U.S. Economic and Market Highlights
- July marked the 121st month (just over 10 years) of the current economic expansion in the U.S. The longest period on record the U.S. has been absent a typical recession of two consecutive negative quarters of GDP growth.
- How has the expansion lasted so long? There are multiple factors including:
- The economic environment when the expansion began was optimal for a long expansion, as it occurred in June 2009 following one of the worst and longest economic downturns since the Great Depression.
- The severity of the 2008 recession created an unusually large amount of slack, or unused capacity, in the economy and labor market. The slack created a situation where the economy could grow for many years before reaching overheated territory.
- The 2008 recession led central banks around the world to provide economic stimulus packages in the form of historically low interest rates and massive asset purchase programs. This stimulus continued for multiple years and is still in effect a decade later in some countries.
- The composition of the economy has shifted toward services and away from manufacturing. Services have grown from 58% of U.S. GDP in 1950 to 81% of U.S. GDP in 2017, while manufacturing shrank to 18% from 35% over that same period. The remaining few percent of the economy is agriculture.
- Economic growth has been weaker than previous expansions. Since June 2009, GDP has grown 25.7% which is below the post-World War II average expansion growth of 27.0% and well below growth in other cycles of similar length including the 42.7% growth in the 1990s and the 51.9% growth in the 1960s.
- One aspect of this lower growth could be that in the initial years following the recession, consumer confidence and spending took much longer to recover than in previous post-recession periods.
- The U.S. economy appears to be in the later stages of the cycle, but it is still showing signs of health. Steady employment growth, rising wages, and low household leverage are providing support for the heart of the economy, while consumer spending remains solid at this time.
- U.S. manufacturers and exporters have been negatively impacted by a stronger U.S. Dollar, as other markets around the world struggle with slower growth, lower interest rates, and lower currency values which diminish purchasing power.
- Current uncertainties about the extent to which the U.S. – China trade war will impact prices and future trading relationships has resulted in diminished corporate and government investments.
- Equities often experience strong performance in the late stages of the economic cycle and a premature defensive asset allocation could be costly to portfolio performance. However, it is impossible to truly know in advance when the expansion cycle moves from “late in the cycle” to the “end of the cycle”, since economic information (i.e GDP) is a trailing indicator.

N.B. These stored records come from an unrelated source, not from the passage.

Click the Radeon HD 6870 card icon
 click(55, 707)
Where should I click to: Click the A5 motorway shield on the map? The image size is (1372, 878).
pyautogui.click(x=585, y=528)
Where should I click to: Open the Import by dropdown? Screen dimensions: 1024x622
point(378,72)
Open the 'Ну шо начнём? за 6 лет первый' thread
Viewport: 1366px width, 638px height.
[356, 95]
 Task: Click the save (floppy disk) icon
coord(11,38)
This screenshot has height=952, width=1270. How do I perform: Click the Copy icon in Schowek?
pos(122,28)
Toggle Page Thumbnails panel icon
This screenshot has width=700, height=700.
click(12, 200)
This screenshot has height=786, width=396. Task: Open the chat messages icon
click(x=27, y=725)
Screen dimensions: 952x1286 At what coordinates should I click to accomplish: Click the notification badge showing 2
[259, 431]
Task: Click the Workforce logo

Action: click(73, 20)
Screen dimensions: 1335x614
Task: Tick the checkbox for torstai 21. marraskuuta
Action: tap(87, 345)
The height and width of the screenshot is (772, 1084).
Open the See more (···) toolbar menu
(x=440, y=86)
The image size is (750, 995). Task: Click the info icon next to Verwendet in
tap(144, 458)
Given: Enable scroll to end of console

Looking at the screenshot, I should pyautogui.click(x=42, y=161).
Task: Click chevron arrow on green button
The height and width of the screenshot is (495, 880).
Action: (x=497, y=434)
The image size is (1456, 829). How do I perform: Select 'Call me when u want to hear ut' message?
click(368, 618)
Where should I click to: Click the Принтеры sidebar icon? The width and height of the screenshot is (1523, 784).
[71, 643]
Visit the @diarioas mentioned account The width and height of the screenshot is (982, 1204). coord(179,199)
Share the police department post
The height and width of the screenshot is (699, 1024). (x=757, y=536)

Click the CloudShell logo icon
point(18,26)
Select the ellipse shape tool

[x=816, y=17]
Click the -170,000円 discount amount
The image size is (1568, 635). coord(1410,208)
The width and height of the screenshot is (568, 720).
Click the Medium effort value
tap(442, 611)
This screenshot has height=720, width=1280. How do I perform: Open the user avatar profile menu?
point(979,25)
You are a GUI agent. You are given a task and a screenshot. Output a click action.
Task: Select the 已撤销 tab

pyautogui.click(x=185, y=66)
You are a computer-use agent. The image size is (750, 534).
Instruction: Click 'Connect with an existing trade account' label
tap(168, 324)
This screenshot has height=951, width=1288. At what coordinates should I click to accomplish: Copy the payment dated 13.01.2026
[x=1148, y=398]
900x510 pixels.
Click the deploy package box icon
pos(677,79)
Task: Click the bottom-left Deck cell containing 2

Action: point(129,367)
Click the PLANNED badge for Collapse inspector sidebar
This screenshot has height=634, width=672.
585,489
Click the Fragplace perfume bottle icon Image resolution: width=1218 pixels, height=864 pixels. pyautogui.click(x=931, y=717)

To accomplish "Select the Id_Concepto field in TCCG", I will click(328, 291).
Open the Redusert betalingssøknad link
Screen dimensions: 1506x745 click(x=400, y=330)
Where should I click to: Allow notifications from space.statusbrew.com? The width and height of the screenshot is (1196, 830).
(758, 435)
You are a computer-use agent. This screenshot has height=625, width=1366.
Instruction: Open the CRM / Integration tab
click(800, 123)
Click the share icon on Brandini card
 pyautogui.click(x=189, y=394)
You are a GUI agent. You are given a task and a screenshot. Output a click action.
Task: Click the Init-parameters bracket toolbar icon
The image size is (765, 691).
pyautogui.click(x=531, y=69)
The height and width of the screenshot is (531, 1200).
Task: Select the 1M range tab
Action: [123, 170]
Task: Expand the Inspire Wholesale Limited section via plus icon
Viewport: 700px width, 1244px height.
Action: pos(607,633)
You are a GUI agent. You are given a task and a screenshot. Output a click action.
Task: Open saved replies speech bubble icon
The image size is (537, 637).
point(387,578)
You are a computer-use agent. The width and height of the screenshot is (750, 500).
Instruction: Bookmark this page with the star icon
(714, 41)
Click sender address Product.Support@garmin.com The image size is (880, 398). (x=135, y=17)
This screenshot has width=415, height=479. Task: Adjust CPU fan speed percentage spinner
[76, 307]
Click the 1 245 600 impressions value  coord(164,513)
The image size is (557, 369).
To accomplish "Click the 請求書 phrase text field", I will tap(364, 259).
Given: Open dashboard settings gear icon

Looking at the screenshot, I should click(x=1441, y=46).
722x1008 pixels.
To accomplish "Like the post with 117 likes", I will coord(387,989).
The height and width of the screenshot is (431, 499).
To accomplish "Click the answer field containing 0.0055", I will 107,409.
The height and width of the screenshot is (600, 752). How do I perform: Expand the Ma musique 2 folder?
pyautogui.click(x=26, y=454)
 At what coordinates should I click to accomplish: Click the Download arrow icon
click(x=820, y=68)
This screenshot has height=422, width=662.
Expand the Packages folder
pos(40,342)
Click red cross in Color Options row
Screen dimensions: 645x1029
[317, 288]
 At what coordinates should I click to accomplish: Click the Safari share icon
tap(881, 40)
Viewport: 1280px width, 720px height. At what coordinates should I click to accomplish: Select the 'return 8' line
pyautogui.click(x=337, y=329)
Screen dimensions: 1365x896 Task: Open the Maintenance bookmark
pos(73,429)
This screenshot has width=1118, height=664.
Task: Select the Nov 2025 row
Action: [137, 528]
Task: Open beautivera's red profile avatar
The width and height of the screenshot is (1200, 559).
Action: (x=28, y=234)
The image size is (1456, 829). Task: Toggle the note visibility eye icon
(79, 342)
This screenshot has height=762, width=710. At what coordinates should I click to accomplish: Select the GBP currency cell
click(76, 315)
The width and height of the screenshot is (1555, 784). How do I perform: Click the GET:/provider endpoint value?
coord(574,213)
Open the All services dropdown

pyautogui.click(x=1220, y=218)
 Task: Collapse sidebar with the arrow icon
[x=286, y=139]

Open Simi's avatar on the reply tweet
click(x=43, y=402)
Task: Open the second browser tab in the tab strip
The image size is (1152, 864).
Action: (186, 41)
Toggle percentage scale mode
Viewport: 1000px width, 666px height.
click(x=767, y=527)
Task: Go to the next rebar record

- The U.S. stock index (S&P 500) rose by 1.4% in July, while Developed Countries’ stocks (MSCI EAFE) fell in July due to a significant decline at European Banks, and Emerging Markets (MSCI EM) also fell as South Korea’s and Japan’s trade dispute heated up and India’s government proposed to increase taxes on foreign investors.
- In early August the U.S stock market tumbled amid trade tensions between the U.S. and China, only to recover the following week. Stock market volatility is expected to continue until a trade agreement is worked out.
- August 31 marked the fourth consecutive month of an inverted yield curve where the 3-month Treasury bill had a higher yield than the 10-year Treasury note. Lower yielding bonds persisted for corporate credit as well as the 3-month and 3-year corporate bond rates were approximately the same.
- All of the fixed income sectors have received a healthy price returns of over 6% in the past twelve months as yields have declined. The overall credit spread environment improved in recent months despite building concerns of a softening economic environment.
- The U.S. is one of 30 countries that has reduced interest rates so far this year citing a decelerating global economy, increased trade tensions and subdued inflation.
- After climbing almost 20% in the first four months of 2019, the broad commodities asset class declined more than 5% since May. The broad commodities market including: energy, agriculture, livestock, and mining will likely be pressured until the U.S. dollar reverses its long-term upward trend. According to Bloomberg, the trade-weighted U.S. Dollar has appreciated 24% since September 2007.